### How to complete this task
From the listing below, copy only the lines from the line that contains "2026年7月5日投開票 (276, 243)" to the line that contains "2025年8月10日投開票 (278, 568)", counting those two lines as part of the copy.
-- Excerpted data follows --
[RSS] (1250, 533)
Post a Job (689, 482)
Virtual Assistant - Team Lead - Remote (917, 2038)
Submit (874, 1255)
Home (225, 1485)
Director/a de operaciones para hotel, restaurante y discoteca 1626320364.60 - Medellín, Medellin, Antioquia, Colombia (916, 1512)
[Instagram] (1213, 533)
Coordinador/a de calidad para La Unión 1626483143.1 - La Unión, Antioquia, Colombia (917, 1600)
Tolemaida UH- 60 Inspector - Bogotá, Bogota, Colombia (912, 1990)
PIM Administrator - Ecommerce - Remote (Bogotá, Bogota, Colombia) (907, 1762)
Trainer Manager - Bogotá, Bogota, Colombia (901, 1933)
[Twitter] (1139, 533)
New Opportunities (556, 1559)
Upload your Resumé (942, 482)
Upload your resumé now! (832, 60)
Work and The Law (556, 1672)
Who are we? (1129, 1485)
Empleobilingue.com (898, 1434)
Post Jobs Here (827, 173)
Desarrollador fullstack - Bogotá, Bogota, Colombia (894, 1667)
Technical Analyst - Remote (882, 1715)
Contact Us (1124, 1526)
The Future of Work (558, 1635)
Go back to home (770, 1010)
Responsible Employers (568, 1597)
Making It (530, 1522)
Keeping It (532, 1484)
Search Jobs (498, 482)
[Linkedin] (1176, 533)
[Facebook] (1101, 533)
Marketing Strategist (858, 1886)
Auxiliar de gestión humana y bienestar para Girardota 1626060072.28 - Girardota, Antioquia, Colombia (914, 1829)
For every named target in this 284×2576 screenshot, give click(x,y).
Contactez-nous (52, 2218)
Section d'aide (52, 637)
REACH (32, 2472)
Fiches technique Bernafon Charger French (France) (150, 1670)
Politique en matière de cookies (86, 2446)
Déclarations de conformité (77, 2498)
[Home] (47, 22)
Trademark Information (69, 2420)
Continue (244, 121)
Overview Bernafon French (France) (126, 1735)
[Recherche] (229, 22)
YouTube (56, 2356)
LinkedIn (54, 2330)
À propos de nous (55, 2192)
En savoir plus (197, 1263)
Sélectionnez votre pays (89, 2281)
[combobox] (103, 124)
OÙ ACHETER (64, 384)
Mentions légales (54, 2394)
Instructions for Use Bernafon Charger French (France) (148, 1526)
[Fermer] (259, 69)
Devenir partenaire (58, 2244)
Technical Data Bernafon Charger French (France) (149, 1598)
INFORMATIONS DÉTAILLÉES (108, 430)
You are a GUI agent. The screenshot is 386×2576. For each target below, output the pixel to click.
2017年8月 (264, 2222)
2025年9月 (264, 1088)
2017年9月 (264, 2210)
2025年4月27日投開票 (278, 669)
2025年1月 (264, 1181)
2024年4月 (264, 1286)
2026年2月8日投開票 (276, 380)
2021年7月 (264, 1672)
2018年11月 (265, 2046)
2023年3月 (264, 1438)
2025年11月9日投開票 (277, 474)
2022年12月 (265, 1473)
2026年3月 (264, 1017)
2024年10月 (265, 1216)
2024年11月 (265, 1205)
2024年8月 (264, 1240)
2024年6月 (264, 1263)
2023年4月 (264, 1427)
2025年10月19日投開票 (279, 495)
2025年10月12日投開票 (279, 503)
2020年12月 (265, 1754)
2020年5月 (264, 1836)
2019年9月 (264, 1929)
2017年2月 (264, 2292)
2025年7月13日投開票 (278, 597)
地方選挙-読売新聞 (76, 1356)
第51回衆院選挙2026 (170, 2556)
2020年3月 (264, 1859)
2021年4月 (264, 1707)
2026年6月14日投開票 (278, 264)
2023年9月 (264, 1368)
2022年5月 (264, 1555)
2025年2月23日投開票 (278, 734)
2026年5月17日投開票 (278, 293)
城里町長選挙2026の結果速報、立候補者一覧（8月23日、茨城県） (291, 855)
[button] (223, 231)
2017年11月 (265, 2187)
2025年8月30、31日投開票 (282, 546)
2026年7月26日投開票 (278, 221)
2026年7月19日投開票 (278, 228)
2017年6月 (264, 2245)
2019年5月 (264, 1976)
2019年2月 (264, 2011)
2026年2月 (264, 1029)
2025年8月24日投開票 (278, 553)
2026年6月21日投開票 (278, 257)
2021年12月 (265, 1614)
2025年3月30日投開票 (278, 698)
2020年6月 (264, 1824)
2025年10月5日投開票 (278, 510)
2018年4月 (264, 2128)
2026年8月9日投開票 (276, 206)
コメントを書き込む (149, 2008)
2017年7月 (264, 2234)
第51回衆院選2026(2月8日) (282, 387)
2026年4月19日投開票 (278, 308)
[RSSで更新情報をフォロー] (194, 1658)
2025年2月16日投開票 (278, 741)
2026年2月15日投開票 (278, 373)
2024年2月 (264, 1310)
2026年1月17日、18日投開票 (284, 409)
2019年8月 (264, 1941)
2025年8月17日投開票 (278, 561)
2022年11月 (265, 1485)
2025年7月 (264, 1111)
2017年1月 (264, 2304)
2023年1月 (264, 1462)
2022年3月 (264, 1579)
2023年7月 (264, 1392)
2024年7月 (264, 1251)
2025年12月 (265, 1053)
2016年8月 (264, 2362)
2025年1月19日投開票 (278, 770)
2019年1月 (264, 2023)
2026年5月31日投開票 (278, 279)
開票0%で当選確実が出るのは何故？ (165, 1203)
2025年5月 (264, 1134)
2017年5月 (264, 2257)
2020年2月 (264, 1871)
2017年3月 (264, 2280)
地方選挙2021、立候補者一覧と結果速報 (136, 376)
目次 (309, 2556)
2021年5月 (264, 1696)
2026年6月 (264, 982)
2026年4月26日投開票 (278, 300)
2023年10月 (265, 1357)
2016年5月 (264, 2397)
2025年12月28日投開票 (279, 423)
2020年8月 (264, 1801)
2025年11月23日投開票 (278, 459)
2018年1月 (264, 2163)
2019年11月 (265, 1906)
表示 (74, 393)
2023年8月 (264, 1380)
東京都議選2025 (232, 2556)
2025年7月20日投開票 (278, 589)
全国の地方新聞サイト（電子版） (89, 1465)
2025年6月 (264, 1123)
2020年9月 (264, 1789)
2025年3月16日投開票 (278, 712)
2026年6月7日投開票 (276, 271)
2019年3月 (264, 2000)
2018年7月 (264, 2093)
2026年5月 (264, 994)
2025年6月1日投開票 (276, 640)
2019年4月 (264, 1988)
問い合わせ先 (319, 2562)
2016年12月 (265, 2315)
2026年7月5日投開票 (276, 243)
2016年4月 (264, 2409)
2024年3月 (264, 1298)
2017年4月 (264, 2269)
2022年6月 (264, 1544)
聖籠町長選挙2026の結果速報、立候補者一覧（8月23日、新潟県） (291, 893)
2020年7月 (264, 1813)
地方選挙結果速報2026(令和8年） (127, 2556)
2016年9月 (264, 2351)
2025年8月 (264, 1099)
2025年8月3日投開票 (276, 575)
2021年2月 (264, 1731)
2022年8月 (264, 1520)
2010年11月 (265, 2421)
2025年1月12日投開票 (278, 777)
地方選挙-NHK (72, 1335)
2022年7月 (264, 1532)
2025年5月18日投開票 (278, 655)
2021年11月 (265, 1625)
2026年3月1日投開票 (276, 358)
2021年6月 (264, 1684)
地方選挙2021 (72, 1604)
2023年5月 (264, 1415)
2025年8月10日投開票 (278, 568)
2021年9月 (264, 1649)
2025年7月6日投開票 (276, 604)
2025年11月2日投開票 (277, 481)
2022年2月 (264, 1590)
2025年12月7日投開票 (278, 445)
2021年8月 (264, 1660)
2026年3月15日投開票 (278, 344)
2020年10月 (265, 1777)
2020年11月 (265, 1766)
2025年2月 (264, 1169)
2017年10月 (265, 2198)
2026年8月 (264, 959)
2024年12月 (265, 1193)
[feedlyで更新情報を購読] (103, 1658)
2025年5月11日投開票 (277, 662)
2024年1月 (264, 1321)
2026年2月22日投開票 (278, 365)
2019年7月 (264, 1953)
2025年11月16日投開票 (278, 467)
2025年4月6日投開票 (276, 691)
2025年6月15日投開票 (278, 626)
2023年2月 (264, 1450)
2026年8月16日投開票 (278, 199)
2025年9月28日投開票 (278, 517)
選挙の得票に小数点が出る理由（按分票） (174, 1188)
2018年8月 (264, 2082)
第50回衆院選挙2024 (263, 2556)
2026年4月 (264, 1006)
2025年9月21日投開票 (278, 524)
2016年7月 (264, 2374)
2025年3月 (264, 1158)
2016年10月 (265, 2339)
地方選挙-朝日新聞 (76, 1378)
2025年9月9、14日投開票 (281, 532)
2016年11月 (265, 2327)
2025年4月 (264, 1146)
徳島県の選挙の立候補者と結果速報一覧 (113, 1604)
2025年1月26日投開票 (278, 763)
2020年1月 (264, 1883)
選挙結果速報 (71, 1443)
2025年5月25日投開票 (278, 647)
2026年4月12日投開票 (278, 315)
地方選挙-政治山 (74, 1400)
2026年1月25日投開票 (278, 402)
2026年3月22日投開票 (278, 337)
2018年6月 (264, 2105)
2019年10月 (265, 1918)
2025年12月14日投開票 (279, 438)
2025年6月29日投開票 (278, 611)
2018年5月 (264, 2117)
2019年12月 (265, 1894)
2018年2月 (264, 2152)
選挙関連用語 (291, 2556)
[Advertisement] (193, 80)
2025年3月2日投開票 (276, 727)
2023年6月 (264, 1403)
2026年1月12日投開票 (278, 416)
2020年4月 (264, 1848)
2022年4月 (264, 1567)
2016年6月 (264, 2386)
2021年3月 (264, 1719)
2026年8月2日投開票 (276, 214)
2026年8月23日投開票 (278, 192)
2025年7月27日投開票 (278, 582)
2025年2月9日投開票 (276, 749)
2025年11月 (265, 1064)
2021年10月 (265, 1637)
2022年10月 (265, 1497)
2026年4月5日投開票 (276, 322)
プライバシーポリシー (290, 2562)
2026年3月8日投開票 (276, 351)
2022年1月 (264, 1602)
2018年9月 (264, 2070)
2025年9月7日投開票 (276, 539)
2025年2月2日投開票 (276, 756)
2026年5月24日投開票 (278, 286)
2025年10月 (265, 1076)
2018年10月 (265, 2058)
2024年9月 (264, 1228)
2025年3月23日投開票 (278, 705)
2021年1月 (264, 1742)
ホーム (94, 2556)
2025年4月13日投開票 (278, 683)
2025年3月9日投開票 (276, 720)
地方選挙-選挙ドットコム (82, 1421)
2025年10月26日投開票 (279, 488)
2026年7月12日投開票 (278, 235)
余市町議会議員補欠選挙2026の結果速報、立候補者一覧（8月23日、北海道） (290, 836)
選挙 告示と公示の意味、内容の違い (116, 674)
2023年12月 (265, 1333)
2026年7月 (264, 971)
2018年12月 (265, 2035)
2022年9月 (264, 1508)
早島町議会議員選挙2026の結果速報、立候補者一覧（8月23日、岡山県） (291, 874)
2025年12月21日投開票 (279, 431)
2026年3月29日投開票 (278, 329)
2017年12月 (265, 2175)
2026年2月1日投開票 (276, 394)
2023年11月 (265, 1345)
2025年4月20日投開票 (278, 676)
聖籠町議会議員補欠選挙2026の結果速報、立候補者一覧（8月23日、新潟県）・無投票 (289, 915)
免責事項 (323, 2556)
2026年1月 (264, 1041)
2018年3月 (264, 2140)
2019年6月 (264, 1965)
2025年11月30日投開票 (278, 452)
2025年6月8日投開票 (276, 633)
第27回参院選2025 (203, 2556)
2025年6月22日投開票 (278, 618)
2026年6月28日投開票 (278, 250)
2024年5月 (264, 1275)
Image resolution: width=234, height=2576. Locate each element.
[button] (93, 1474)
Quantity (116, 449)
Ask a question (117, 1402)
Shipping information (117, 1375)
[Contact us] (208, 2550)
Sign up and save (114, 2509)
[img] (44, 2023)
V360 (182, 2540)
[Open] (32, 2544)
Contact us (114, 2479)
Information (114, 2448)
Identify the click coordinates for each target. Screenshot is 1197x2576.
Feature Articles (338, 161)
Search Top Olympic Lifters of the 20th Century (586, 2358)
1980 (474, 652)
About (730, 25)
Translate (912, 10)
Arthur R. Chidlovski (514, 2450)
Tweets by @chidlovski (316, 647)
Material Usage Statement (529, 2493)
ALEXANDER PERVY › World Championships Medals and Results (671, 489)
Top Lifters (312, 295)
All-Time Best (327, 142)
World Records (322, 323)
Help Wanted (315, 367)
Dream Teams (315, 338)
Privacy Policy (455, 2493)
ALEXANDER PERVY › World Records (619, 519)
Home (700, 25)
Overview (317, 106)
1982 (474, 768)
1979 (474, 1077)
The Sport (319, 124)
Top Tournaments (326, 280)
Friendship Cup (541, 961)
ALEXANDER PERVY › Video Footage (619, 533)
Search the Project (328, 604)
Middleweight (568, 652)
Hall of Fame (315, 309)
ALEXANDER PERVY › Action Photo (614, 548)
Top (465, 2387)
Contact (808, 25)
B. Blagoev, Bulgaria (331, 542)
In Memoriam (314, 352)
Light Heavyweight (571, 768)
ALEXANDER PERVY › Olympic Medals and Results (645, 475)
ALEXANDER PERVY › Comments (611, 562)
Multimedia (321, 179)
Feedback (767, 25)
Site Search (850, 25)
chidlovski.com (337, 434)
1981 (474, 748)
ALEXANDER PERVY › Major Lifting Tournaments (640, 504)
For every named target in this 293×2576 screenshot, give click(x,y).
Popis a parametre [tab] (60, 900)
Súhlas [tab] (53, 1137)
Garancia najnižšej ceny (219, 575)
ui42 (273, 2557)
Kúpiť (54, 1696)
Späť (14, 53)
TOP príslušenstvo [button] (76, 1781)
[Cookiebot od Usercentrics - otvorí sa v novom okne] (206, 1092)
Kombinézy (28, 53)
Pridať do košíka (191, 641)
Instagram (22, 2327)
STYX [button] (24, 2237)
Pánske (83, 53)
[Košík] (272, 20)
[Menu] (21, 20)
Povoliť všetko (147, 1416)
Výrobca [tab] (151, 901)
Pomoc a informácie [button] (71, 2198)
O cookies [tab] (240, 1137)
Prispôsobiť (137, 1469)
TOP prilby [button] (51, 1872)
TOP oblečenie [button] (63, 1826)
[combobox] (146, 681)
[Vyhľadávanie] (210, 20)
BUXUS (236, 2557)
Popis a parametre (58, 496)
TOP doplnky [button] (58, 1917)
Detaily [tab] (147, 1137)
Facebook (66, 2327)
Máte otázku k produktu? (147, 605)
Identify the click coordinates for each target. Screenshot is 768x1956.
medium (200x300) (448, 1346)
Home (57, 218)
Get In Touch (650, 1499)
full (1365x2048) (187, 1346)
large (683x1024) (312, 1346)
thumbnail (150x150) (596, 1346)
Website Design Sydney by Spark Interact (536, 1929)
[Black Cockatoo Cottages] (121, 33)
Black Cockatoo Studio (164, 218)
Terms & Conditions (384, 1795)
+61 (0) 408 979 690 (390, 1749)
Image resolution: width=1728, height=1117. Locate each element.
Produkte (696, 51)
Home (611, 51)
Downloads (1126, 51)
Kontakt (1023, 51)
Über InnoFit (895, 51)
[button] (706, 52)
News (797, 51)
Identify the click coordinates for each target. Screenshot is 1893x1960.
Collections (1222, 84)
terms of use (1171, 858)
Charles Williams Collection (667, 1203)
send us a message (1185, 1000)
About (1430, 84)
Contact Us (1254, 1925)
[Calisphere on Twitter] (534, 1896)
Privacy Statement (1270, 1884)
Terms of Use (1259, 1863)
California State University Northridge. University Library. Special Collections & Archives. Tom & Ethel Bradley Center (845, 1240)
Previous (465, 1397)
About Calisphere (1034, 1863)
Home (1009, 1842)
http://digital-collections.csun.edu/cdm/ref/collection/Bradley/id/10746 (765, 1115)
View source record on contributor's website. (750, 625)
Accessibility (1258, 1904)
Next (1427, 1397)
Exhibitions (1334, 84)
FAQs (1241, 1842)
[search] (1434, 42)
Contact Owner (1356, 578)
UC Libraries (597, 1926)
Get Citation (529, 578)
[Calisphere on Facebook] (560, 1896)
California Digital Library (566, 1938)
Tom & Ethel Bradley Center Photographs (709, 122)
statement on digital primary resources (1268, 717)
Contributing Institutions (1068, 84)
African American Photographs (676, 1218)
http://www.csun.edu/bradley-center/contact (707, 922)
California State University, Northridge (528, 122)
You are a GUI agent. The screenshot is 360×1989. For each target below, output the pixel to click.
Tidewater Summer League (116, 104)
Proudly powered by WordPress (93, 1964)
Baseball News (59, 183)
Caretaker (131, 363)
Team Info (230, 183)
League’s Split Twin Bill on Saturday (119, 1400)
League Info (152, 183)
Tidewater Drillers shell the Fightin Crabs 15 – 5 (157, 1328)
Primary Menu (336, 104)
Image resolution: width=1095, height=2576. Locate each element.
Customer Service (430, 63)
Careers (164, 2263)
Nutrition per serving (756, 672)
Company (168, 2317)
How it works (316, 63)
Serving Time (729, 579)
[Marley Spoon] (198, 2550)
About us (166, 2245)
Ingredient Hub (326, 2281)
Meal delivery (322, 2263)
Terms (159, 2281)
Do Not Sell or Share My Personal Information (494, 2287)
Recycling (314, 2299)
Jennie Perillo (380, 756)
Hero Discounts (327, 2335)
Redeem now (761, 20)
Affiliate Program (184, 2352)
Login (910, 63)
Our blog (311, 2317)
-- Excerpted data concluded --
### The answer
2026年7月5日投開票 (276, 243)
2016年4月 (264, 2409)
2024年3月 (264, 1298)
2017年4月 (264, 2269)
2022年6月 (264, 1544)
聖籠町長選挙2026の結果速報、立候補者一覧（8月23日、新潟県） (291, 893)
2020年7月 (264, 1813)
地方選挙結果速報2026(令和8年） (127, 2556)
2016年9月 (264, 2351)
2025年8月 (264, 1099)
2025年8月3日投開票 (276, 575)
2021年2月 (264, 1731)
2022年8月 (264, 1520)
2010年11月 (265, 2421)
2025年1月12日投開票 (278, 777)
地方選挙-NHK (72, 1335)
2022年7月 (264, 1532)
2025年5月18日投開票 (278, 655)
2021年11月 (265, 1625)
2026年3月1日投開票 (276, 358)
2021年6月 (264, 1684)
地方選挙2021 (72, 1604)
2023年5月 (264, 1415)
2025年8月10日投開票 (278, 568)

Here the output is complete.